Assistant Research Fellow, Institute of Modern History, Academia Sinica

Po-hsi Chen is currently Assistant Research Fellow at the Institute of Modern History, Academia Sinica. Prior to joining Academia Sinica, he was Postdoctoral fellow at the Faculty of Asian and Middle Eastern Studies, University of Cambridge and at the Research Institute for the Humanities and Social Sciences, Ministry of Science and Technology, Taipei. He received his Ph.D. in East Asian Languages and Literatures from Yale University. His research focuses on the politics of emotions in Cold War Taiwanese literature and its connection to transnational radical movements, specifically exploring how China’s socialist experiments were reflected in Taiwanese and Chinese American diasporic communities through the cross-Strait and transpacific circulations of banned books, radio short waves, spoken drama, and propaganda films. His research interests include modern Chinese literature and cinema, the cultural Cold War, and global leftism. He is currently working on a new project tentatively titled “A Cultural History of the Golden Horse Awards: From Party-State Propaganda to Transnational Entertainment.”

Pei-Sze-Chow 周珮詩

Pei-Sze Chow 周珮詩

Nanyang Technological University

I am a tenured Assistant Professor of Media and Culture at the University of Amsterdam and author of Transnational Screen Culture in Scandinavia: Mediating Regional Space and Identity in the Øresund Region (Palgrave, 2021).

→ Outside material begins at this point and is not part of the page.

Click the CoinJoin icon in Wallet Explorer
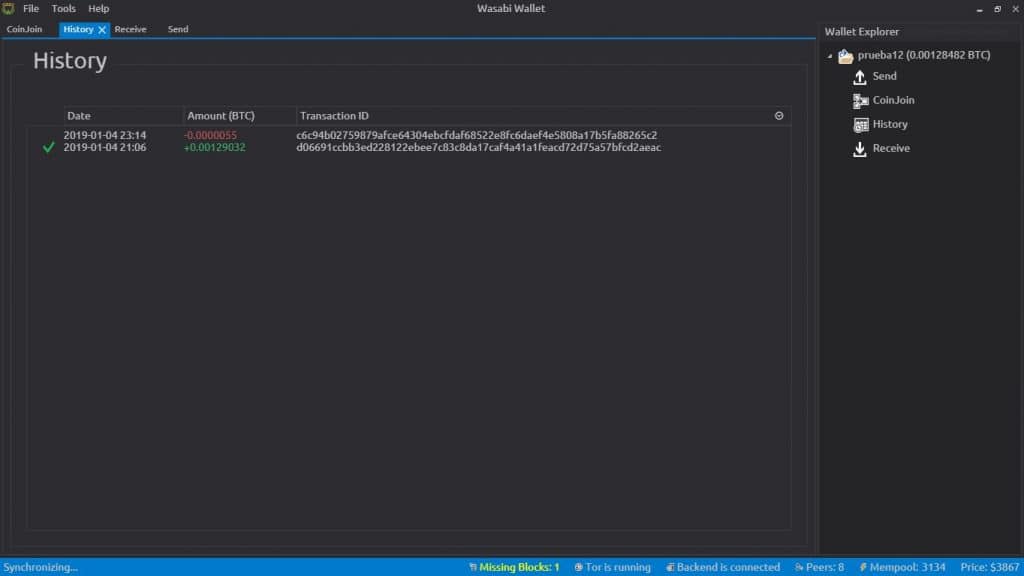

Currently I am a Fellow of the Institute for Advanced Study at UvA and the Director of the AI and Cultural Production research group at the Amsterdam School for Cultural Analysis. I earned my PhD in Film Studies at University College London (2016) and was the recipient of the European Commission’s Marie Skłodowska-Curie Individual Fellowship, which supported my postdoctoral research in Aarhus University, Denmark (2018-2020). I have worked on transnationalism in the production milieus of small nations (e.g. Denmark, Singapore) and my research deals with issues of diversity, representation, cultural policy, and practitioners’’ agency. My current work takes a technographic approach in studying the impact of AI-powered tools in film production across different global contexts, where I am interested in how the use of automation tools rearticulate creative labour in the algorithmic age.


Related publication:
Chow, Pei-Sze, Anne Marit Waade, and Robert A. Saunders. 2020. "Geopolitical Television Drama Within and Beyond the Nordic Region." Nordicom Review, Vol. 41 No.1, (2020): 11-27.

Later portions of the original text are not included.